Roger Herman
Los Angeles Projects LLC, Los Angeles ARTnews, October 2000
Roger Herman has been acknowledged one of L.A.'s leading painters since the early 1980s, chiefly known for his often monumentally-scaled expressionistic canvases featuring the obsessively repeated images of such unemotional subjects as the side of an apartment building or a suite of office furniture. Their geometric construction has served as a rich rhythmic structural subtext for essentially painterly concerns.
Now Herman offers a suite of woodcut "prints" which remain close in spirit and appearance to his paintings, choosing as subject matter a military tank, a spray of flowers in a paint can, set on a tabletop with a Walkman tape player and a calculator (a gently ironic put-down of technology, perhaps, in this lo-tech medium), and the side of a ranch house. It's interesting to recall, in view of the artist's German heritage, that the Expressionists also found in woodcut a medium that responded to the raw physicality of their approach. Herman himself has worked in this medium before, producing a series of images that addressed some icons of the origins of "modern" art, including Van Gogh, and his famous chair and boots.

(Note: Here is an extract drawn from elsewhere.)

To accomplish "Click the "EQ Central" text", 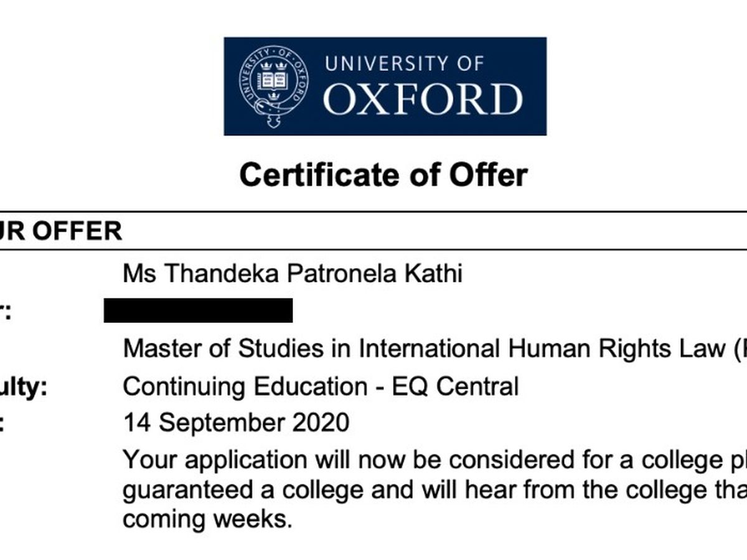I will point(455,387).
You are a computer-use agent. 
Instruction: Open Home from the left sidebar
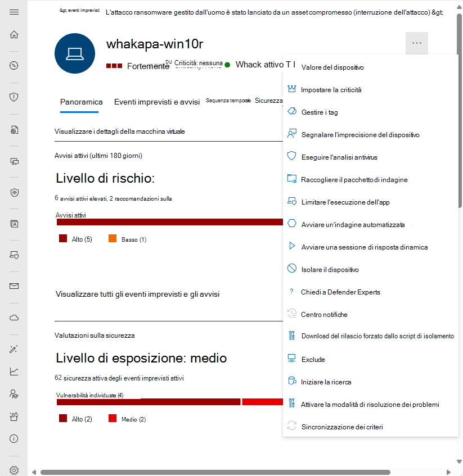click(14, 35)
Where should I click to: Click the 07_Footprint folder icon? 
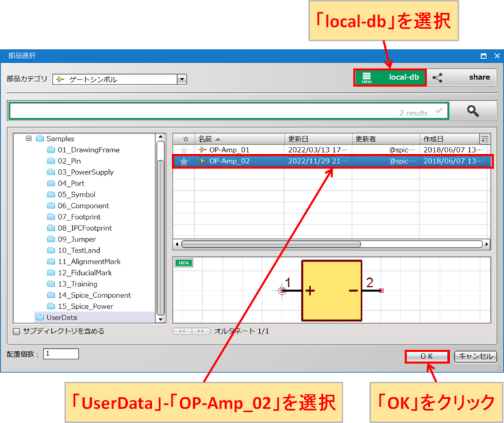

The current work differs partly in scale, partly in his refinement of the medium. The earlier series was also cut in large plywood sheets, but Herman has recently discovered more sophisticated tools, enabling him to counter the splintering effects of the material. Given the size of the sheets, he inks them on the floor, several colors at once for each of two printing stages, laying the paper over them and hand-pressing it with rough rubbing tools. The results are highly textured, physical and clearly painterly in intent. With two or three panels adjoined to form a single image, they're also able meet Herman's predilection for monumental scale: hung salon-style, they achieve their success in part through their sheer, brute power. While the tank is a perfect metaphor for their modus operandi, the bottom-line feeling is not threat, but rather a pulsating exuberance of color and form.